Directions: Each line of the listing that contains the word "icon" is to be copied.

Provided records:
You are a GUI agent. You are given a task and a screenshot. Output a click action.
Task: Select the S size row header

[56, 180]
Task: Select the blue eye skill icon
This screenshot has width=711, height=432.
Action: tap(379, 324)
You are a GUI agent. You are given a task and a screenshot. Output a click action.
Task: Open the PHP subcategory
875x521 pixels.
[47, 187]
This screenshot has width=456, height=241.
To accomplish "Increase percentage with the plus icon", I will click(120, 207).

---

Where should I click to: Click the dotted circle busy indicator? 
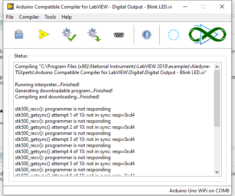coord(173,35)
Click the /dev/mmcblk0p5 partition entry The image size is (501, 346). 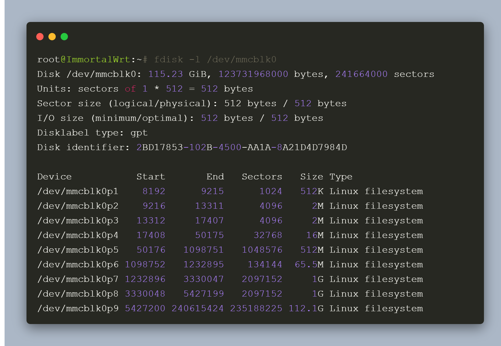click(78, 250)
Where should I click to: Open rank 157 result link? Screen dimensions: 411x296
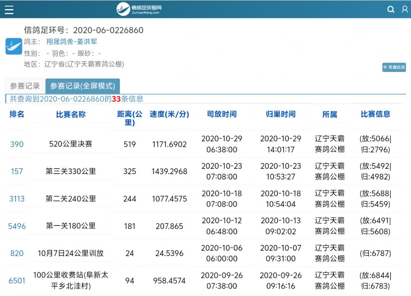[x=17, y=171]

Response to the task:
Task: Select the blue eye skill icon
To accomplish "Increase percentage with the plus icon", I will click(120, 207).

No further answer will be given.